The style is agreeably redolent of Hammer Films (nicely book-ended by recreations of period illustrations dealing with the case), though like the brand-new John Landis rendition, the tone is bawdily comic rather than the sleazy seriousness adopted by two more British treatments of these events (unfolding in 1820s Edimburgh) by notable directors – John Gilling's THE FLESH AND THE FIENDS (1959) and Freddie Francis' THE DOCTOR AND THE DEVILS (1985), both of which I had reviewed soon after their first viewing.

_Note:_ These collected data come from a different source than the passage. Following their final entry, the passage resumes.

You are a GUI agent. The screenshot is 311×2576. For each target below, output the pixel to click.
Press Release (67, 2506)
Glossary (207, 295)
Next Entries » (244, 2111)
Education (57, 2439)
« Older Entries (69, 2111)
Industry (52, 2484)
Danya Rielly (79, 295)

For the record, the screenplay is the handiwork of Ernle Bradford; his major claim to fame was penning the bestselling chronicle of The Great Siege of Malta of 1565 and, not only is a street in my hometown named after him, but he was to die on our shores in 1986!

The brothel scenes (ostensibly demonstrating Knox's students' leisure time, as well as provide convenient victims for the titular duo, but all-too-obviously mandated by the new-fangled permissiveness) feel rather like padding – incidentally, former Hammer starlet Yutte Stensgaard appears briefly as one such prostitute (which she unconvincingly plays drunk much of the time!). One unexpected asset, however, is a rollicking folk-tune sung by The Scaffold during the film's opening and closing titles.

I do not know if the copy I acquired is culled from the film's DVD edition (through Redemption) but it came accompanied by an interesting 12-minute 'lecture' featuring an unusual-looking (displaying tattoos and piercings galore!) female Professor who, amongst other things, parallels the real-life Dr. Knox's dabbling in body parts so that others may live with the literary figure of Baron Frankenstein attempting to re-animate composites of dead tissue (especially since both came by them illegally).